The Democratic tradition in foreign policy is not isolationism. It is calibrated power — force as a last resort, but force when necessary.

Iran’s strategy has been to exploit American reluctance. Attack through proxies. Deny direct responsibility. Stay just below the threshold that would trigger overwhelming response.

Deterrence erodes not in dramatic collapses, but in incremental tolerances.

For pro-Israel Democrats, the stakes are even clearer.

Iran is not merely a rhetorical adversary of Israel. It is the financial, logistical, and ideological engine behind Hezbollah’s 150,000-plus rockets. It arms Hamas. And we will not forget October 7. It funded militias in Syria. It openly calls for Israel’s destruction while racing toward nuclear threshold capability.

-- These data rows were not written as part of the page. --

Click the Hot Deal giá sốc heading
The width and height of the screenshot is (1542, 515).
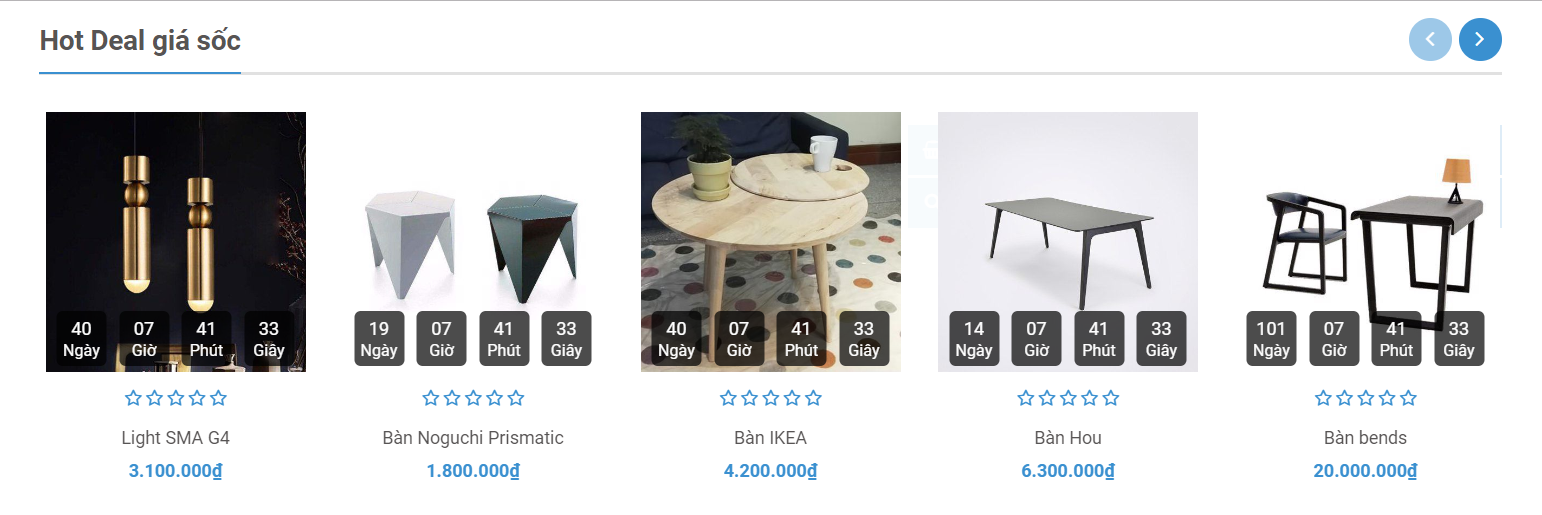[x=140, y=41]
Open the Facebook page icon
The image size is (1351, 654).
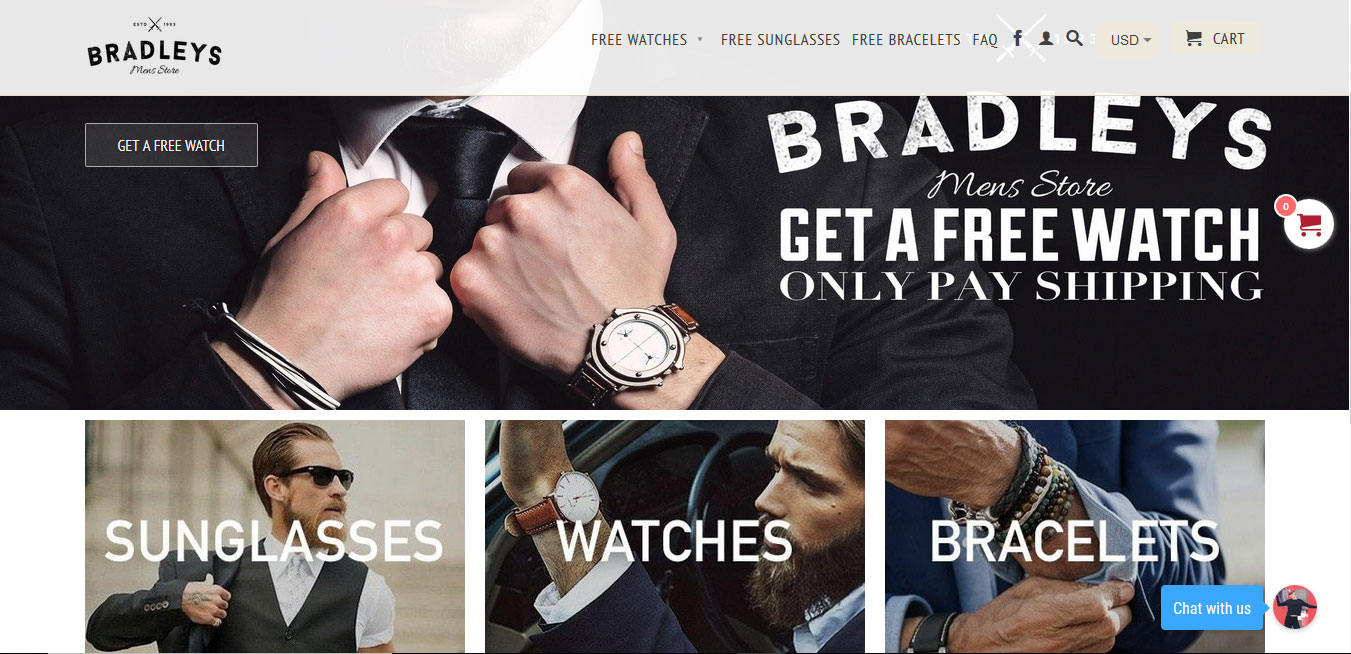[x=1018, y=39]
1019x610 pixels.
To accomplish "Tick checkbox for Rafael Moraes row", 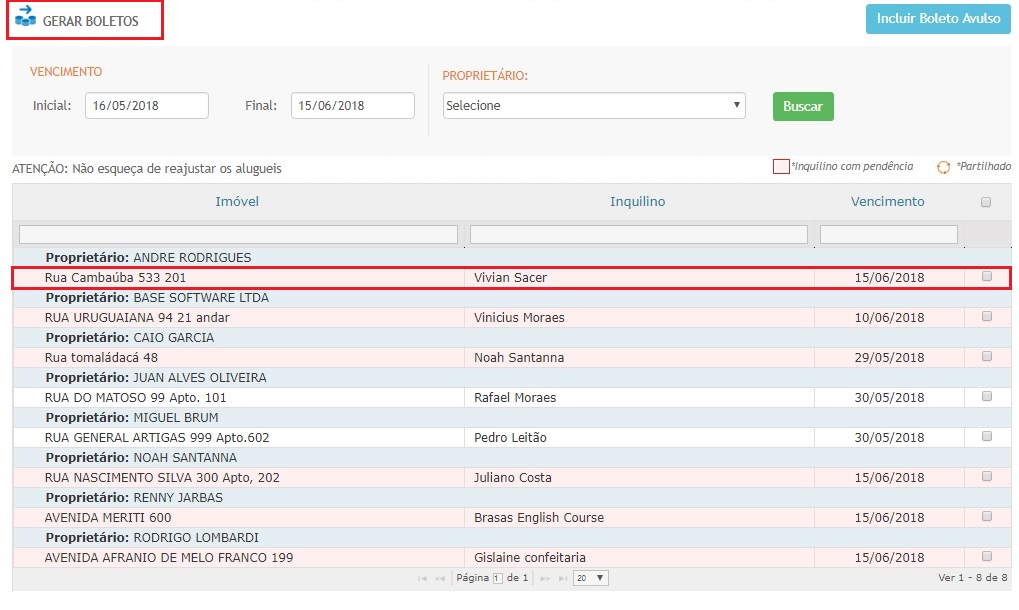I will click(987, 396).
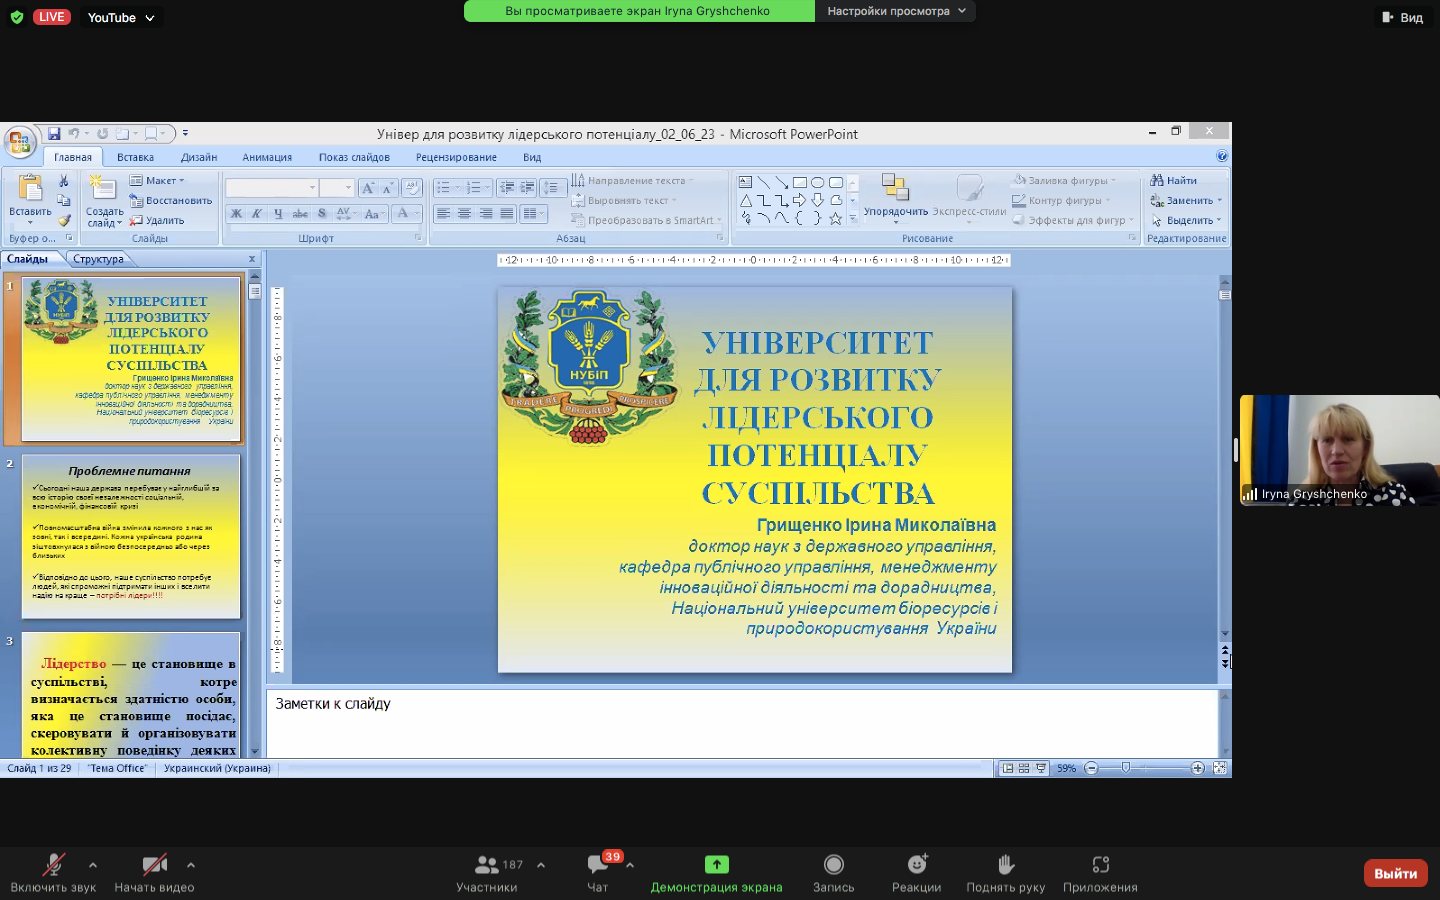
Task: Click the Создать слайд new slide icon
Action: click(x=103, y=189)
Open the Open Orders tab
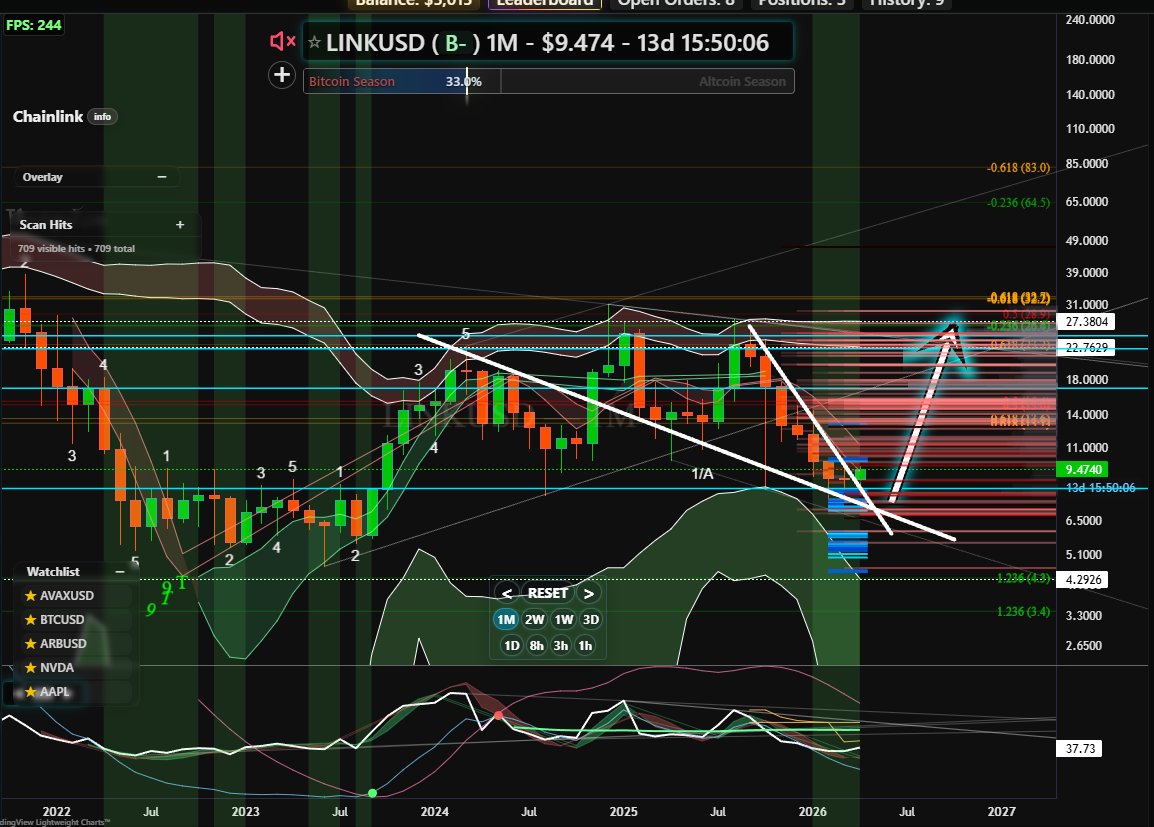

Supporting action that  degrades Iran’s ability to project violence is not abandoning Democratic values. It is protecting a democratic ally and reinforcing regional stability.

The Abraham Accords realigned parts of the Middle East around a shared concern: Iranian expansionism. Gulf states, Israel, and the United States now share a strategic interest in preventing Tehran from believing escalation carries no cost.

The Line We Must Draw

None of this means giving a blank check.

If the current campaign expands into an indefinite war, if Congress is sidelined entirely, it should assert itself. If civilian harm becomes disproportionate, it must be addressed.

But reflexive opposition to any use of force against Iran — regardless of context, signals that America’s red lines are theoretical

We  must recognize that when a regime wages shadow war for forty years, restoring deterrence may require more than speeches.